El politécnico de menores se encontraba de aniversario; en su escuela especial que atiende a eso jóvenes y adolescentes en situación irregular, se había organizado un acto de celebración, cuyo número de fondo quedó a cargo del curso de Gabriel, quién tomó la responsabilidad de actuar en el papel de príncipe en la obra de Oscar Wilde “El príncipe felíz”. Su virtud de captar amigos y su intensa trayectoria en el establecimiento, indujo a sus compañeros a proponerlo como el príncipe de la obra. Todo estaba preparado, desde el pedestal hasta su traje de seda, cubierto de joyas y otras fantasías.
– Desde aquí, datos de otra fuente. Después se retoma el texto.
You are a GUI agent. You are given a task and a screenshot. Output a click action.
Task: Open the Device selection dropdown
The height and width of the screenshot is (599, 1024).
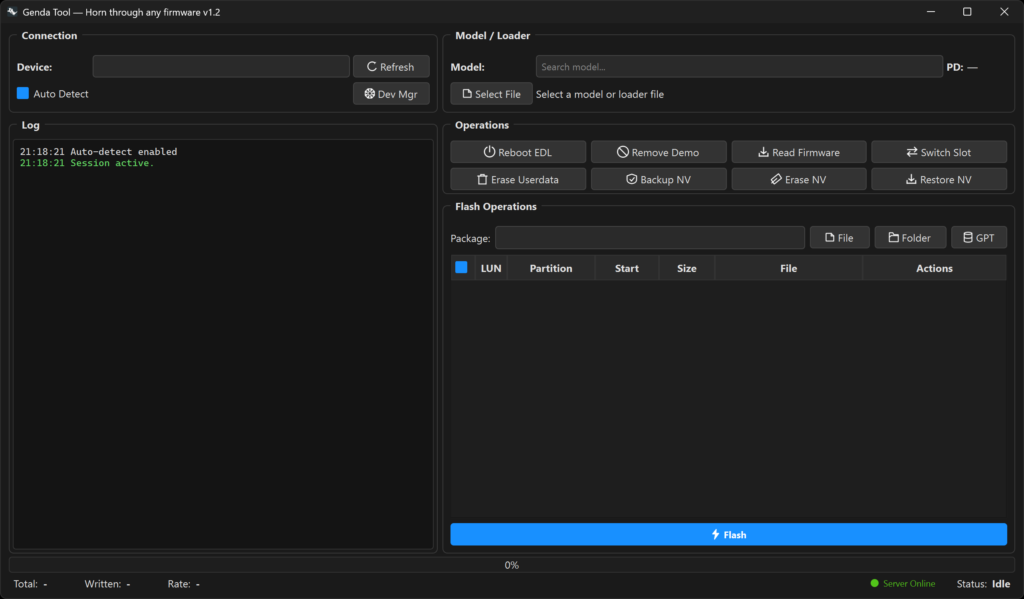coord(221,67)
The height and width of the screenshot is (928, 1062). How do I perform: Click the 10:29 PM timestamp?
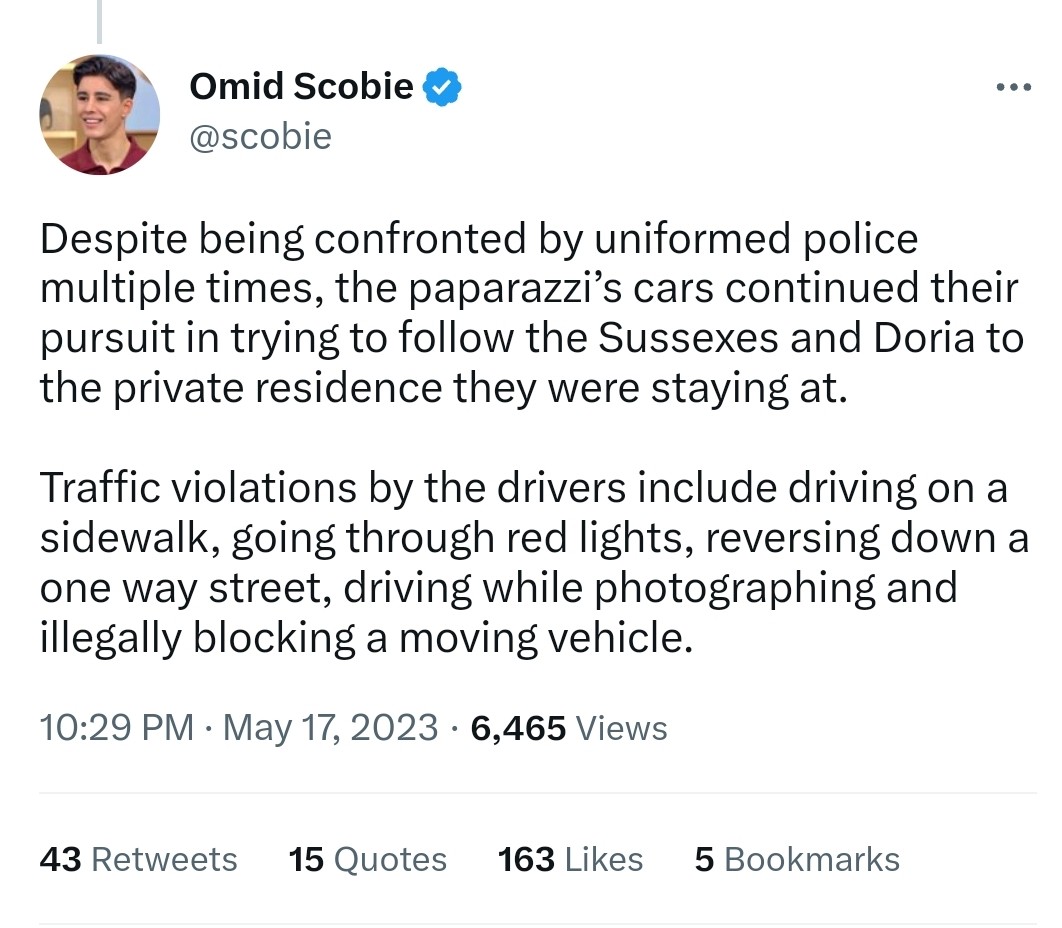[117, 728]
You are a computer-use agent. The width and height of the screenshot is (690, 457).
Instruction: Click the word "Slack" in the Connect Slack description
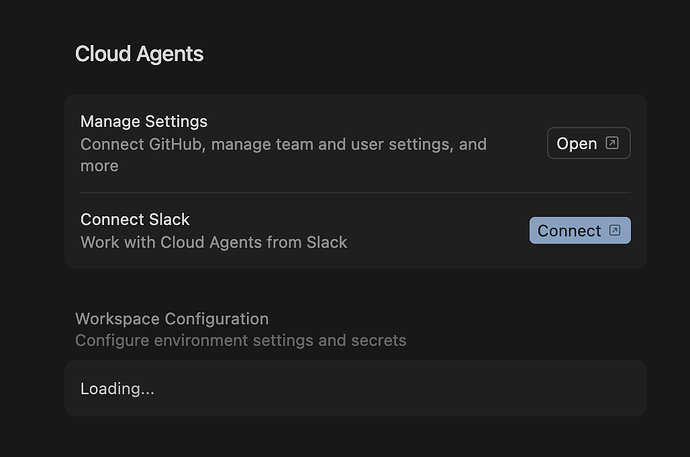point(325,242)
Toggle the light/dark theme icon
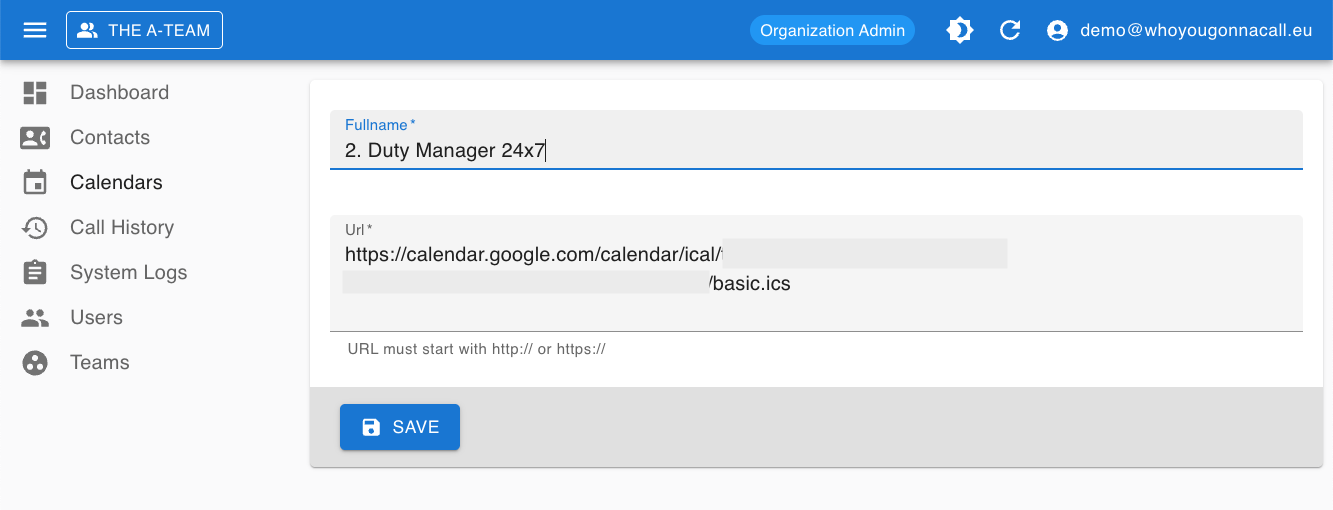 (960, 30)
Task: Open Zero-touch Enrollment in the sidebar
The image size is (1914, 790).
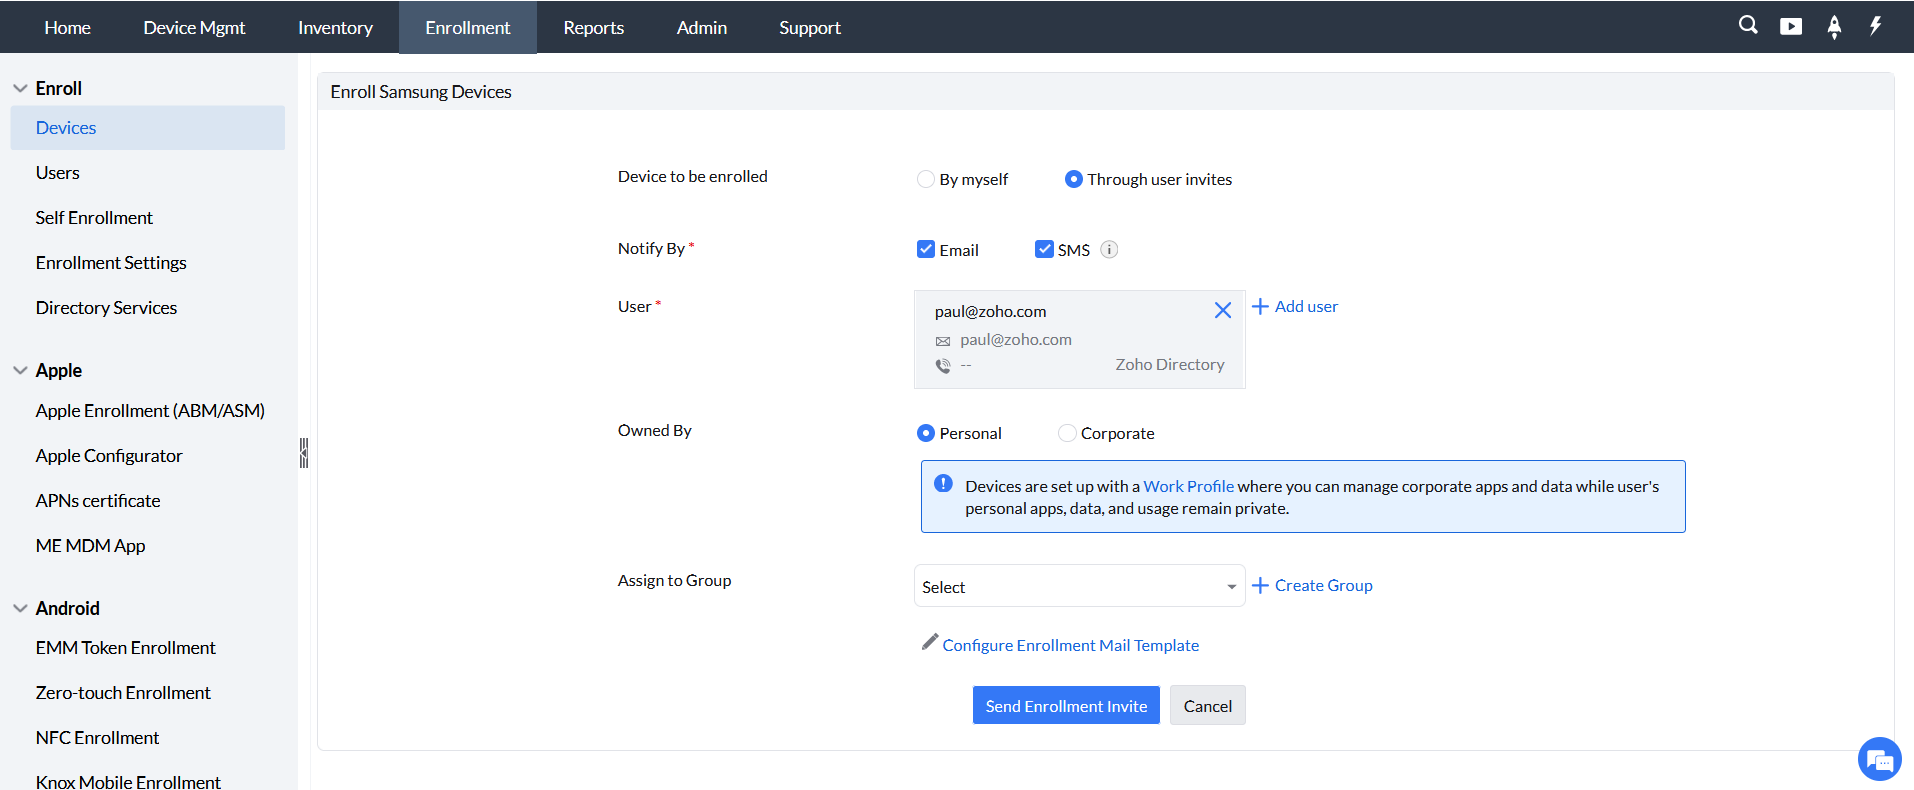Action: click(123, 693)
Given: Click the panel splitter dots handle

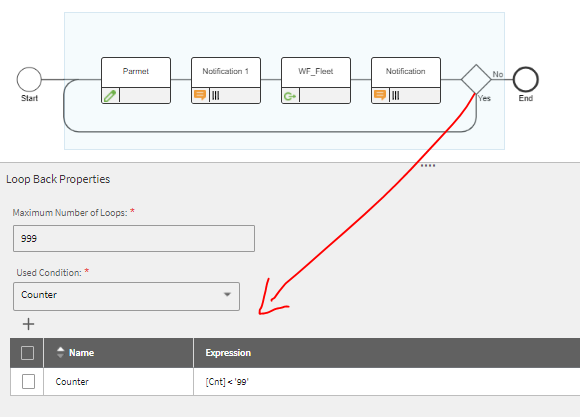Looking at the screenshot, I should pos(428,165).

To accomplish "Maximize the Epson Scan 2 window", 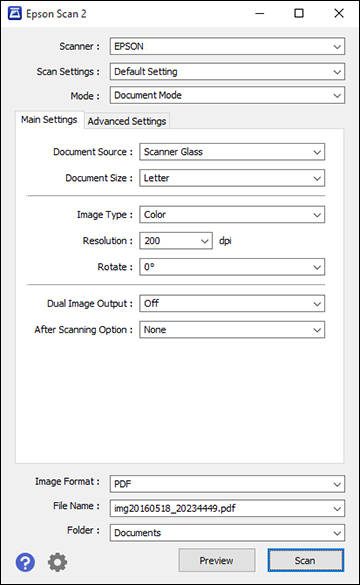I will point(299,14).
Se sucedieron los números preliminares, en el escenario, cerrado aún, había nerviosismo; se apagaron las luces del público que esperaba en silencio la representación de la afamada obra de Wilde. Lentamente el telón comenzó abrirse desde uno de sus costados, mosrando primero una curiosa fuente de agua en actividad, accionada desde el exterior por medio de mangueras ocultas a los ojos de los espectadores; ya en el centro, aparecía el pedestal y la imponente figura por todos esperada. Ahí estaba, en el centro del cuadro alegórico, un Gabriel convertido nada menos que en El Príncipe Felíz, aplaudido por su sola presencia; un Gabriel que en su rol de Príncipe, parecía no impresionarse por la acogida tan efusiva de su público; él, estaba ahí, de pie, inmóvil en su postura arrogante, con su mirada puesta en el vacío o quizá absorto en ese significativo rol de Príncipe Felíz. El, que no ha conocido en su escabrosa vida, lo que significa la palabra felicidad; él, que pasó su niñez en la calle y en el río, durmiendo debajo de los puentes, inhalando en las bolsas de neoprén, transformándose, día a día en un ente desquiciado; que nunca supo lo que para un niño significaba el beso de una madre…
Un sostenido silencio invadió el teatro; el príncipe permanecía inmóvil y los ojos de mirada profunda y distante en una humedad de lágrimas reprimidas estaban a punto de estallar. De pronto, una pequeña bailarina hacía su aparición, llenando el escenario con su baile, vestida de golondrina, mientras se oía en “of” un melodioso coro de voces en la canción “La golondrina”. La avecilla se posó al pie de la estatua con evidentes señas de un frío irresistible. El príncipe rompió el silencio y dirigiéndose a la pequeña, con voz segura y profunda, le habló así: “Golondrina, golondrinita, allá en la población donde nací hay muchos pobres, hay padres que regalan sus hijos porque no tienen con que alimentarlos; quiero pedirte que subas hasta mí, verás que estoy cubierto de joyas valiosas, arráncalas de mi traje y llévaselas; si fuera necesario, llévales mis ojos; también…Mi corazón”.
El telón cerró repentinamente; las luces de la platea se encendieron. Un desconcierto general se producía en el público y una ovación interminable, puso fin a esta accidentada pero magistral obra teatral.